The Gnomes of Wroclaw

Our second and last stop in Poland was the city of Wroclaw (pronounced vrots-woo-av). Called Breslau when it was ruled by Germans, Wroclaw sits on the Oder River, which farther north forms the border between Germany and Poland.

Wroclaw reminds me of Poznan, but everything is a bit bigger: the population (670,000), the train station (which looks like a bright yellow castle), the pedestrianized areas of the city center, and the traditional patrician homes that loom over the old market square. The crowds of tourists and revelers thronging the old center in August were also bigger than in Poznan.

We only spent a couple of days in Wroclaw, so we didn’t have time to fully appreciate the cultural and recreational opportunities the city offers. But we did enjoy two things that make Wroclaw special: its waterside promenades and its population of tiny gnomes. 

Wroclaw was a walled city from medieval times until the early 1800s, when it was conquered by Napoleon’s army. The Napoleonic administration had the old walls and bastions torn down and began a process (which continued throughout the 1800s) of turning where they had stood into park land for the city. Today, the semicircular route of the former walls is a lovely walking and biking path along the old moat. 

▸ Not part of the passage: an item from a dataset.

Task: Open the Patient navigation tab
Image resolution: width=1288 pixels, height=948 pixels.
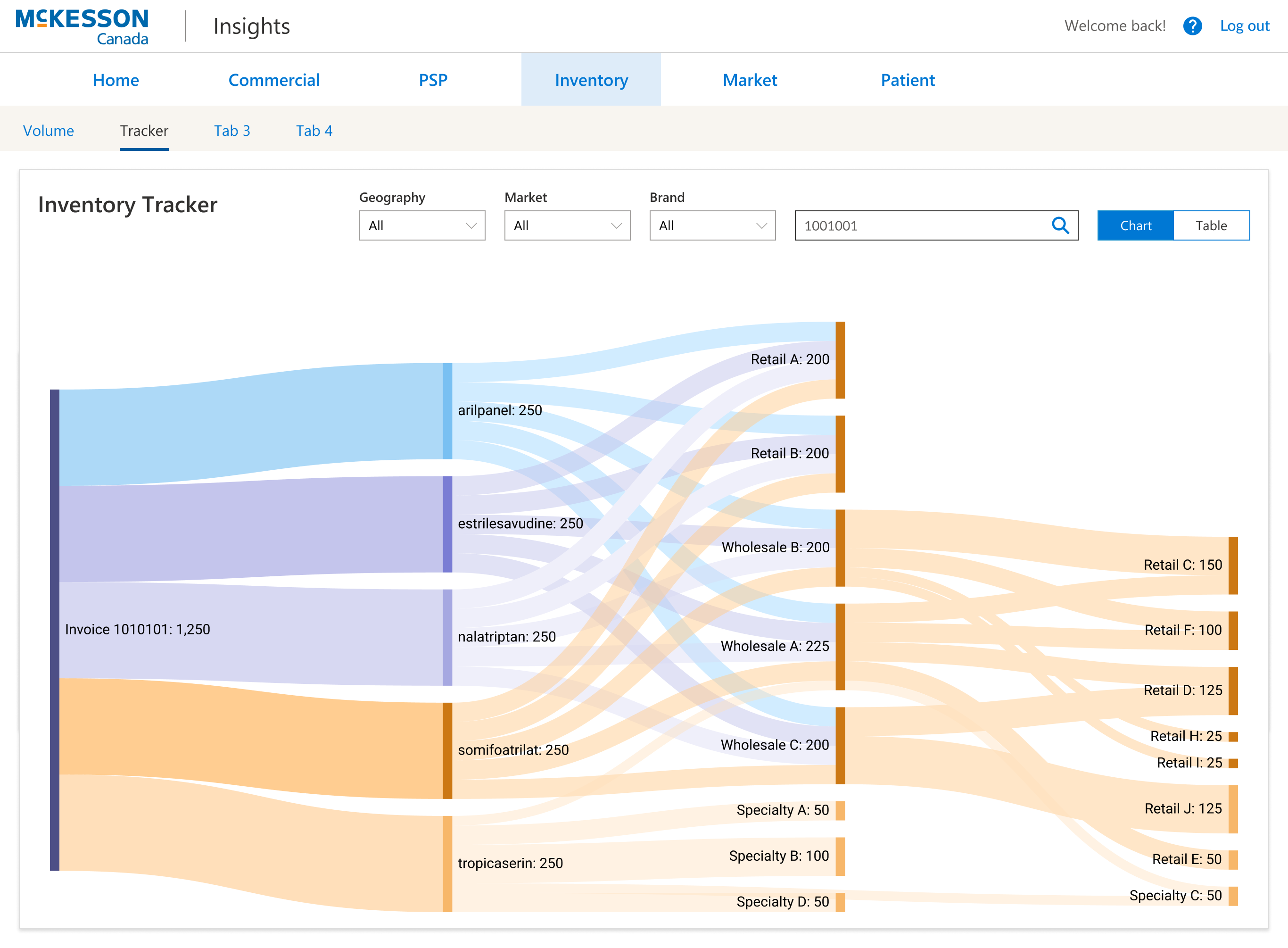Action: tap(907, 80)
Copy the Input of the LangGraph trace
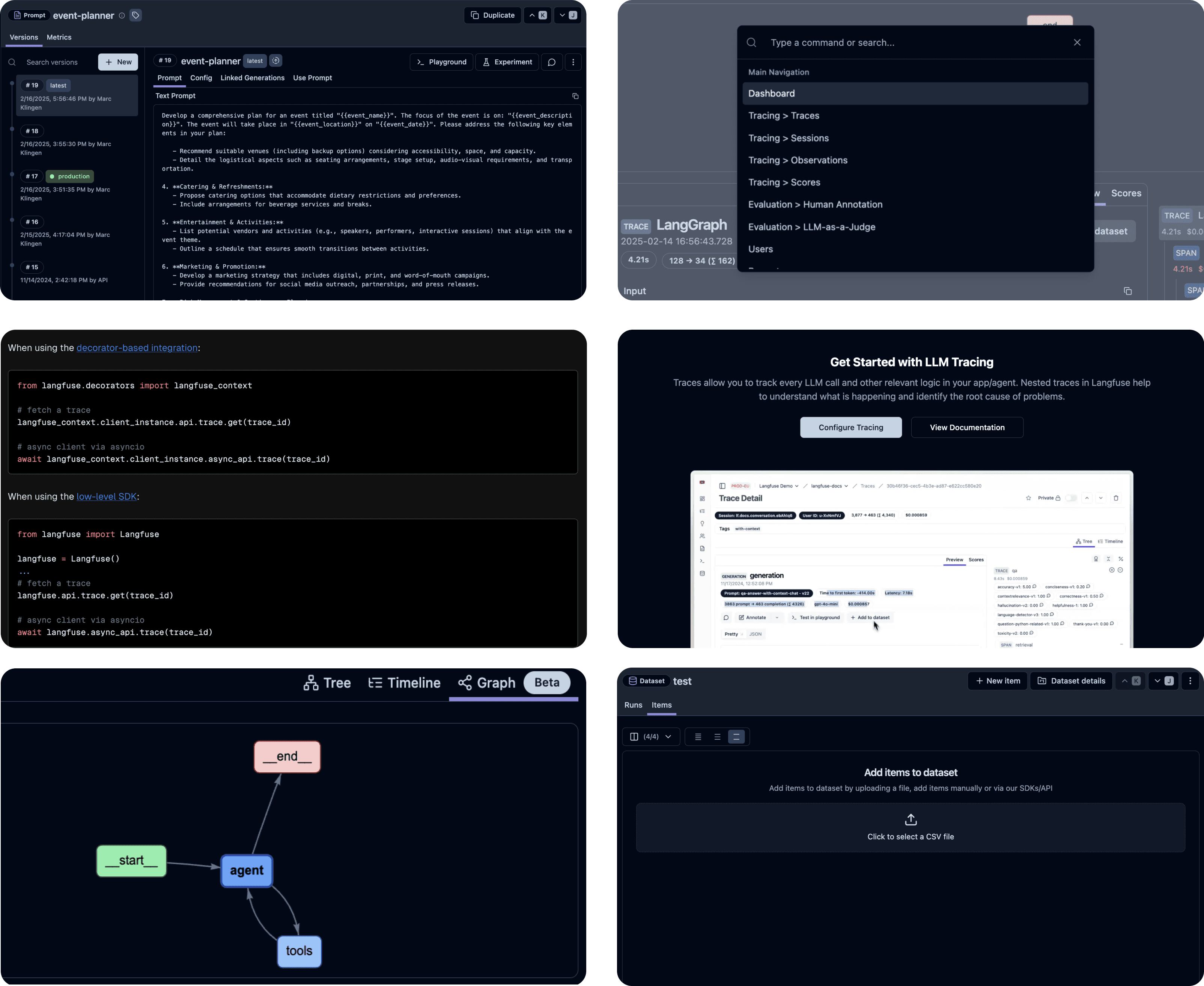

The bike and walking path that runs where the old city walls once stood
Park along the Oder River, which runs through Wroclaw

Besides welcome shade on a hot day, the path offers good views of monumental buildings and memorials to famous Poles: from Renaissance astronomer Copernicus to Captain Witold Pilecki, a World War II hero we were fascinated to discover. A Polish Army officer described as “one of the bravest men of this world,” Pilecki allowed himself to be captured and sent to—and later escaped from—the Auschwitz concentration camp to organize resistance among the prisoners and bring news of the camp’s conditions to the outside world. (Look him up; you’ll be amazed.)

Another memorial in Wroclaw to political resistance takes a more whimsical form: tiny metal gnome sculptures scattered around the city. In the 1980s, an underground youth movement started in Wroclaw called the Orange Alternative, which aimed to mock the authoritarian communist government in peaceful, absurdist ways. Whenever the authorities painted over anticommunist graffiti, Orange Alternative members repainted the same spot with cartoon figures of gnomes/dwarves (the same word in Polish). 

The movement culminated in a demonstration in which more than 10,000 people marched through Wroclaw wearing orange dwarf hats. As one of the leaders explained, “Can you treat a police officer seriously when he is asking you: ‘Why did you participate in an illegal meeting of dwarfs?’”

After the communist government fell, a metal gnome statute was erected downtown to commemorate the protests. Soon other, smaller ones started appearing around the city. Today, there are more than 1,000 gnome statues in Wroclaw, and the number keeps growing. Some are commissioned by the city or by businesses; others appear spontaneously. They show up in all sorts of places, often doing things linked to those places (a bus full of gnomes at the bus station, a gnome orchestra by the concert hall, a gnome with a plate of spaghetti next to an Italian restaurant).  

A gnome orchestra outside the concert hall
This one is next to an Italian restaurant

Wroclaw’s gnomes have become symbols of the city and beloved tourist attractions. The tourism office publishes a map of some of their names and locations, so visitors can go on their own gnome hunts. Melissa and I found some that represent important aspects of our lives: the artist gnome, the traveler gnome, and the laptop gnome (which I shamelessly dubbed the digital gnomad). In other historical cities, we’re always trying to remember to look up so as not to miss architectural details. In Wroclaw, we’ve also had to remember to look down.